# Imports

In [1]:
import torch
import numpy as np
import torch.nn as nn

import matplotlib.pyplot as plt

# Model

## Sizes



- x : (batch_size, max_length) 

- tokens_id in x between 0 and vocab_size

- Embedd(x) : (batch_size, max_length, model_dim)

- K : (model_dim, dk)
- Kx : (batch_size, max_length, dk)

- Q : (model_dim, dk)
- Qx : (batch_size, max_length, dk)

- Qx*Kx^T : (batch_size, max_length, max_length)
- V : (model_dim, dv)
- Vx : (batch_size, max_length, dv)





## Implementation

In [120]:
import numpy as np
import torch
import torch.nn as nn


class PositionalEncoding(nn.Module):
    def __init__(self, d_model, max_length):
        super().__init__()
        self.d_model = d_model
        self.max_length = max_length
        self.compute()

    def SinPos(self, i: int, pos: int):
        if i % 2 == 0:
            return np.sin(pos / 10000 ** (2 * i / self.d_model))
        else:
            return np.cos(pos / 10000 ** (2 * i / self.d_model))

    def compute(self):
        self.Mat = torch.Tensor([[self.SinPos(i, pos) for i in range(self.d_model)] for pos in range(self.max_length)])


    def forward(self, x):
        return self.Mat[:x.shape[-1], :]


class Embedding(nn.Module):
    def __init__(self, d_model, max_length, n_embedding, dropout):
        super().__init__()
        self.max_length = max_length
        self.d_model = d_model
        self.n_embedding = n_embedding
        self.embedding = nn.Embedding(num_embeddings=n_embedding, embedding_dim=d_model)
        self.pos_encoding = PositionalEncoding(d_model=d_model, max_length=max_length)
        self.dropout = nn.Dropout(p=dropout)
        pass

    def forward(self, x):
        x = self.embedding(x) + self.pos_encoding(x)
        return self.dropout(x)


class SingleHeadAttention(nn.Module):
    def __init__(self, dk: int, dv: int, d_model: int):
        super().__init__()
        self.dk = dk
        self.dv = dv
        self.d_model = d_model
        self.K = nn.Linear(in_features=d_model, out_features=dk)
        self.Q = nn.Linear(in_features=d_model, out_features=dk)
        self.V = nn.Linear(in_features=d_model, out_features=dv)
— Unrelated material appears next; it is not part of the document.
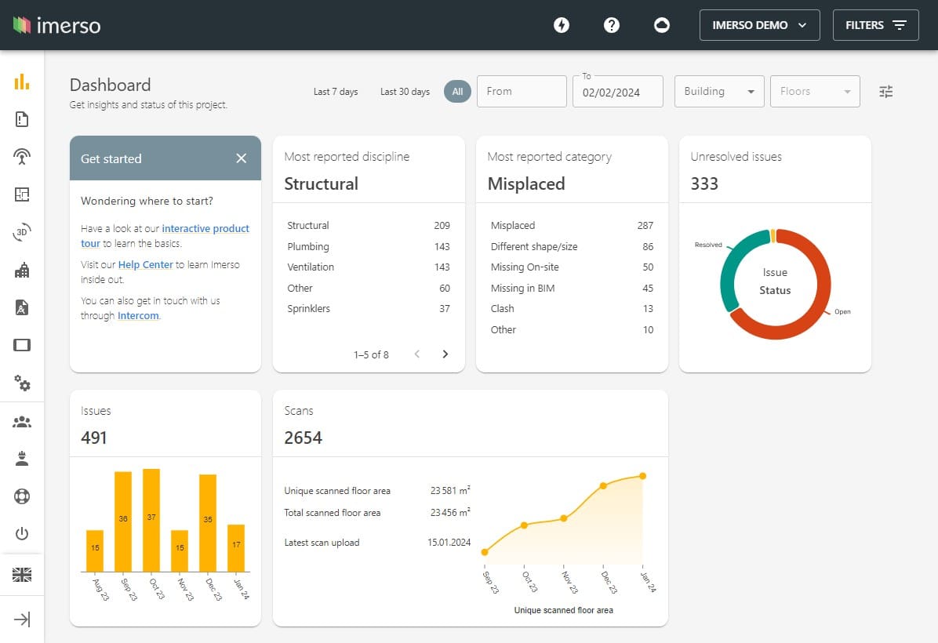Open the Building dropdown
This screenshot has width=938, height=643.
pos(719,92)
    def forward(self, x: torch.Tensor, x_encoder: torch.Tensor = None, mask=None):
        Kx = self.K(x_encoder) if x_encoder is not None else self.K(x)
        Vx = self.V(x_encoder) if x_encoder is not None else self.V(x)
        Qx = self.Q(x)
        QK = torch.matmul(Qx, Kx.transpose(-2, -1)) / np.sqrt(self.dk)
        if mask is not None:
            QK = QK + mask
        QK = torch.softmax(QK, dim=-1)
        return torch.matmul(QK, Vx)


class MultiHeadAttention(nn.Module):
    def __init__(self, num_heads: int, dk: int, dv: int, d_model: int):
        super().__init__()
        assert num_heads * dv == d_model, "num_heads * dv should be equal to the model dim"
        self.attention_heads = nn.ModuleList([SingleHeadAttention(dk=dk, dv=dv, d_model=d_model) for _ in range(num_heads)])
        self.WO = nn.Linear(in_features=num_heads * dv, out_features=d_model)
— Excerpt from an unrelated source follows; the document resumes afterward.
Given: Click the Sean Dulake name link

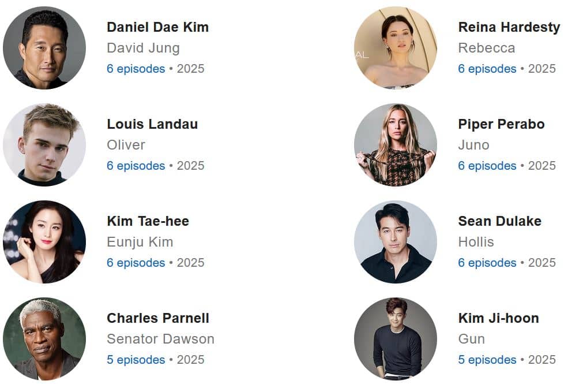Looking at the screenshot, I should 499,221.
    def forward(self, x: torch.Tensor, x_encoder: torch.Tensor = None, mask=None):
        outputs = [head(x, x_encoder, mask) for head in self.attention_heads]
        x = torch.cat(outputs, dim=-1)
        x = self.WO(x)
        return x
    

class SublayerConnection(nn.Module): #Dropout, Add and Norm
    def __init__(self, features, dropout, eps=1e-6):
        super().__init__()
        self.a_2 = nn.Parameter(torch.ones(features))
        self.b_2 = nn.Parameter(torch.zeros(features))
        self.dropout = nn.Dropout(p=dropout)

        self.eps = eps

    def forward(self, x, sublayer_output):
        x = x + self.dropout(sublayer_output) #dropout and add
        mean = x.mean(-1, keepdim=True)
        std = x.std(-1, keepdim=True)
        x = self.a_2 * (x - mean) / (std + self.eps) + self.b_2 #norm
        return x



class EncoderBlock(nn.Module):
    def __init__(self, num_heads, dk, dv, d_ff, d_model, dropout):
        super().__init__()
        self.attention = MultiHeadAttention(num_heads=num_heads, dk=dk, dv=dv, d_model=d_model)
        self.sublayer1 = SublayerConnection(features=d_model, dropout=dropout)
        self.sublayer2 = SublayerConnection(features=d_model, dropout=dropout)
        self.ff = nn.Sequential(
            nn.Linear(in_features=d_model, out_features=d_ff),
            nn.ReLU(),
            nn.Dropout(p=dropout),
            nn.Linear(in_features=d_ff, out_features=d_model),
        )

    def forward(self, x, mask=None):
        attention = self.attention(x=x, mask=mask)
        x = self.sublayer1(x, attention)
        feedforward = self.ff(x)
        x = self.sublayer2(x, feedforward)
        return x


class Encoder(nn.Module):
    def __init__(self, num_heads, dk, dv, d_ff, d_model, dropout, num_encoders):
        super().__init__()
        self.encoders_list = [EncoderBlock(num_heads=num_heads, dk=dk, dv=dv, d_ff=d_ff, d_model=d_model, dropout=dropout) for _ in range(num_encoders)]
        self.encoders = nn.ModuleList(self.encoders_list)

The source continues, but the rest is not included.